Input:
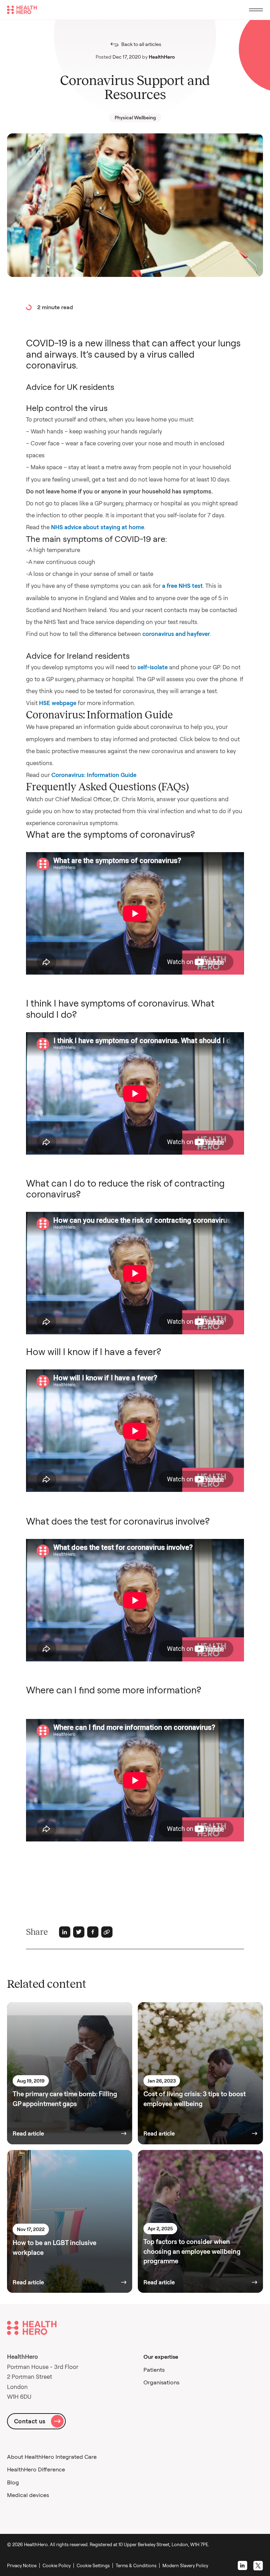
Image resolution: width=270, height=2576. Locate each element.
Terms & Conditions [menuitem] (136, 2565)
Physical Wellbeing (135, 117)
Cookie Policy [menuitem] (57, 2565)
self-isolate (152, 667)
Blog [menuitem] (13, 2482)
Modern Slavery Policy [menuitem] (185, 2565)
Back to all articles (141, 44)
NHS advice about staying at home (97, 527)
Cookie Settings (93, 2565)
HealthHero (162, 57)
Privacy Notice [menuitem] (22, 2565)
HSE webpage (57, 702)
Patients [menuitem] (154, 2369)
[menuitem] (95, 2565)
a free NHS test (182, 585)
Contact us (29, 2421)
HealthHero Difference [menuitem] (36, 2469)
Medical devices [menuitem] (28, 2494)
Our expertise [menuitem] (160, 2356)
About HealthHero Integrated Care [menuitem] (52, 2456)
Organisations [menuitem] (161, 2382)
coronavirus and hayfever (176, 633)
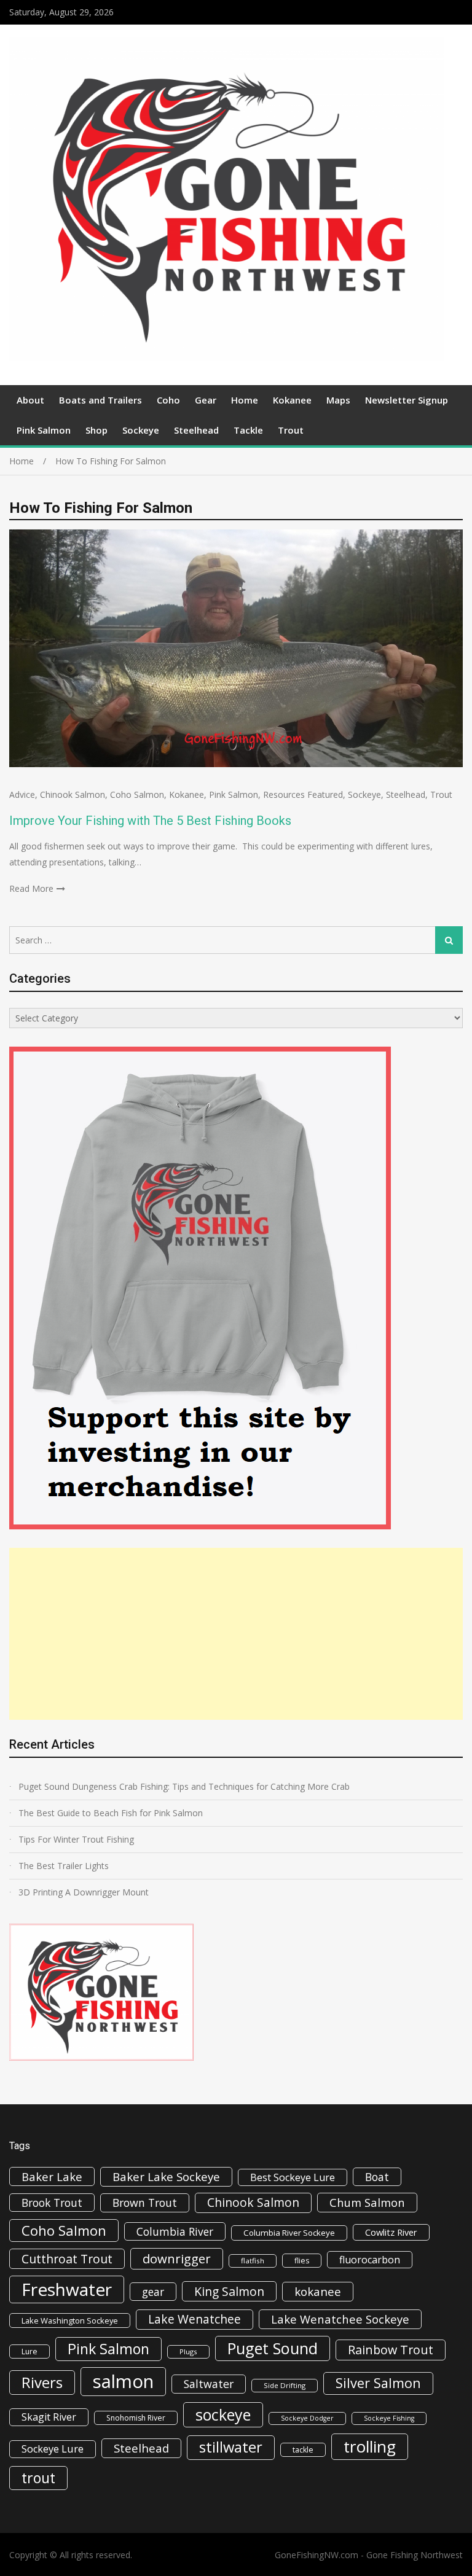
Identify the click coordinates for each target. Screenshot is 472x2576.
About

Exercise:
Transcribe exactly the span of lines that opens with the line holding "About HealthHero Integrated" and closes with the last line of the entries above. Omit pictures.

Task solution:
About HealthHero Integrated Care [menuitem] (52, 2456)
Organisations [menuitem] (161, 2382)
coronavirus and hayfever (176, 633)
Identify the click coordinates for each target. Screenshot is 472x2576.
About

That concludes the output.